▸ What you should do
Nothing but an exact copy of the records is expected here.

Records drawn from a dataset

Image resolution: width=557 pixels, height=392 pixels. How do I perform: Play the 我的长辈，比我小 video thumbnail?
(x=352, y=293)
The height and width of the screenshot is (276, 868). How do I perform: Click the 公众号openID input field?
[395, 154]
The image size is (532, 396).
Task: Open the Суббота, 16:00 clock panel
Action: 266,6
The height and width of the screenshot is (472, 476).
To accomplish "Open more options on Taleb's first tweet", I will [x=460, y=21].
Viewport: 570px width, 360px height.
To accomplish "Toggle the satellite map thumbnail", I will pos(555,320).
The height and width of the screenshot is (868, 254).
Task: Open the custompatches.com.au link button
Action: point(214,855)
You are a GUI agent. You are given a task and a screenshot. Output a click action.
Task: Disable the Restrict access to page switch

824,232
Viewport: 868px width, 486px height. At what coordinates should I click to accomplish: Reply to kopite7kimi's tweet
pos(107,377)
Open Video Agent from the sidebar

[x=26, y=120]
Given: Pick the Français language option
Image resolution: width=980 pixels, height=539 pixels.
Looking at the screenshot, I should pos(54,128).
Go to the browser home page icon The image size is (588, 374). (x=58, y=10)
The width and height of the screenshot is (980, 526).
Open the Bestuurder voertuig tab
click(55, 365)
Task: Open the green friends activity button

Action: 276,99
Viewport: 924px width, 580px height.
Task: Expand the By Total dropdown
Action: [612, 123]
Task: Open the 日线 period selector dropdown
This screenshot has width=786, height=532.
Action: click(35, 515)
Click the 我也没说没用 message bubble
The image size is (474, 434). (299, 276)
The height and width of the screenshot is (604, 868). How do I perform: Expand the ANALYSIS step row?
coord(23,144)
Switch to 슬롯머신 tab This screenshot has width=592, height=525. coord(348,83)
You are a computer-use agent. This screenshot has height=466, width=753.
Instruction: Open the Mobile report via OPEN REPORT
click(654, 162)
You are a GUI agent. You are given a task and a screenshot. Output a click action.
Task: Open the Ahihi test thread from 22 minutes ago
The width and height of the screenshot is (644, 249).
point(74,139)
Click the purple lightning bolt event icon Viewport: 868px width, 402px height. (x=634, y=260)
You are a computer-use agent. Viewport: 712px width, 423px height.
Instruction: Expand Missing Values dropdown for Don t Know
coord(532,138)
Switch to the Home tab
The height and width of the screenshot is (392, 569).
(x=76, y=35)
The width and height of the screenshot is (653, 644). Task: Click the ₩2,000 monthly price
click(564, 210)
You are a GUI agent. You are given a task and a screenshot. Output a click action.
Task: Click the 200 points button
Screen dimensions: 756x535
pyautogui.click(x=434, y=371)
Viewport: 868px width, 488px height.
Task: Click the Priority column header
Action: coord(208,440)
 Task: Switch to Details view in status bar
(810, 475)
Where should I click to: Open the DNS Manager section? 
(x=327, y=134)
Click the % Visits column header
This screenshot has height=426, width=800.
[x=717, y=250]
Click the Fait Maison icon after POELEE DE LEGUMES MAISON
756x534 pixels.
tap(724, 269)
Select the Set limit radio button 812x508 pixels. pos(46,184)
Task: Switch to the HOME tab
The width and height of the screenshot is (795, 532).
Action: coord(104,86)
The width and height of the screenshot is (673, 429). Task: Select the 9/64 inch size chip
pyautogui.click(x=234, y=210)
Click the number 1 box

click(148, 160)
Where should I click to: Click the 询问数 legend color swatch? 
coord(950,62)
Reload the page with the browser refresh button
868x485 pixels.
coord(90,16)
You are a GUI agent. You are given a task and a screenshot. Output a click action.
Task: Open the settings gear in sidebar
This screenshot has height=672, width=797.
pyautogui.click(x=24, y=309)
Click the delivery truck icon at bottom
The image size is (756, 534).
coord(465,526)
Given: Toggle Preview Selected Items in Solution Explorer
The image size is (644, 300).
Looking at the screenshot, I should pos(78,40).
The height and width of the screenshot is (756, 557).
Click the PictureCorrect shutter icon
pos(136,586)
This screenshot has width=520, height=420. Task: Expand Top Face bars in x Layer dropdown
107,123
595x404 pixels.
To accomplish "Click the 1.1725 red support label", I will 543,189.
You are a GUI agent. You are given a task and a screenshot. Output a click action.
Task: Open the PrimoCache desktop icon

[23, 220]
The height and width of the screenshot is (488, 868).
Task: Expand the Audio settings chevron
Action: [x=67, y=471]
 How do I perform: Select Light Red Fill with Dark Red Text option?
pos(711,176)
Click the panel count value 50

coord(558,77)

▸ Completed exercise
Image resolution: width=557 pixels, height=392 pixels. How do I perform: Play the 我的长辈，比我小 video thumbnail?
(x=352, y=293)
The height and width of the screenshot is (276, 868). How do I perform: Click the 公众号openID input field?
[395, 154]
The image size is (532, 396).
Task: Open the Суббота, 16:00 clock panel
Action: 266,6
The height and width of the screenshot is (472, 476).
To accomplish "Open more options on Taleb's first tweet", I will [x=460, y=21].
Viewport: 570px width, 360px height.
To accomplish "Toggle the satellite map thumbnail", I will pos(555,320).
The height and width of the screenshot is (868, 254).
Task: Open the custompatches.com.au link button
Action: point(214,855)
You are a GUI agent. You are given a task and a screenshot. Output a click action.
Task: Disable the Restrict access to page switch

824,232
Viewport: 868px width, 486px height. At what coordinates should I click to accomplish: Reply to kopite7kimi's tweet
pos(107,377)
Open Video Agent from the sidebar

[x=26, y=120]
Given: Pick the Français language option
Image resolution: width=980 pixels, height=539 pixels.
Looking at the screenshot, I should pos(54,128).
Go to the browser home page icon The image size is (588, 374). (x=58, y=10)
The width and height of the screenshot is (980, 526).
Open the Bestuurder voertuig tab
click(55, 365)
Task: Open the green friends activity button

Action: 276,99
Viewport: 924px width, 580px height.
Task: Expand the By Total dropdown
Action: [612, 123]
Task: Open the 日线 period selector dropdown
This screenshot has width=786, height=532.
Action: click(35, 515)
Click the 我也没说没用 message bubble
The image size is (474, 434). (299, 276)
The height and width of the screenshot is (604, 868). How do I perform: Expand the ANALYSIS step row?
coord(23,144)
Switch to 슬롯머신 tab This screenshot has width=592, height=525. coord(348,83)
You are a computer-use agent. This screenshot has height=466, width=753.
Instruction: Open the Mobile report via OPEN REPORT
click(654, 162)
You are a GUI agent. You are given a task and a screenshot. Output a click action.
Task: Open the Ahihi test thread from 22 minutes ago
The width and height of the screenshot is (644, 249).
point(74,139)
Click the purple lightning bolt event icon Viewport: 868px width, 402px height. (x=634, y=260)
You are a computer-use agent. Viewport: 712px width, 423px height.
Instruction: Expand Missing Values dropdown for Don t Know
coord(532,138)
Switch to the Home tab
The height and width of the screenshot is (392, 569).
(x=76, y=35)
The width and height of the screenshot is (653, 644). Task: Click the ₩2,000 monthly price
click(564, 210)
You are a GUI agent. You are given a task and a screenshot. Output a click action.
Task: Click the 200 points button
Screen dimensions: 756x535
pyautogui.click(x=434, y=371)
Viewport: 868px width, 488px height.
Task: Click the Priority column header
Action: coord(208,440)
 Task: Switch to Details view in status bar
(810, 475)
Where should I click to: Open the DNS Manager section? 
(x=327, y=134)
Click the % Visits column header
This screenshot has height=426, width=800.
[x=717, y=250]
Click the Fait Maison icon after POELEE DE LEGUMES MAISON
756x534 pixels.
tap(724, 269)
Select the Set limit radio button 812x508 pixels. pos(46,184)
Task: Switch to the HOME tab
The width and height of the screenshot is (795, 532).
Action: coord(104,86)
The width and height of the screenshot is (673, 429). Task: Select the 9/64 inch size chip
pyautogui.click(x=234, y=210)
Click the number 1 box

click(148, 160)
Where should I click to: Click the 询问数 legend color swatch? 
coord(950,62)
Reload the page with the browser refresh button
868x485 pixels.
coord(90,16)
You are a GUI agent. You are given a task and a screenshot. Output a click action.
Task: Open the settings gear in sidebar
This screenshot has height=672, width=797.
pyautogui.click(x=24, y=309)
Click the delivery truck icon at bottom
The image size is (756, 534).
coord(465,526)
Given: Toggle Preview Selected Items in Solution Explorer
The image size is (644, 300).
Looking at the screenshot, I should pos(78,40).
The height and width of the screenshot is (756, 557).
Click the PictureCorrect shutter icon
pos(136,586)
This screenshot has width=520, height=420. Task: Expand Top Face bars in x Layer dropdown
107,123
595x404 pixels.
To accomplish "Click the 1.1725 red support label", I will 543,189.
You are a GUI agent. You are given a task and a screenshot. Output a click action.
Task: Open the PrimoCache desktop icon

[23, 220]
The height and width of the screenshot is (488, 868).
Task: Expand the Audio settings chevron
Action: [x=67, y=471]
 How do I perform: Select Light Red Fill with Dark Red Text option?
pos(711,176)
Click the panel count value 50

coord(558,77)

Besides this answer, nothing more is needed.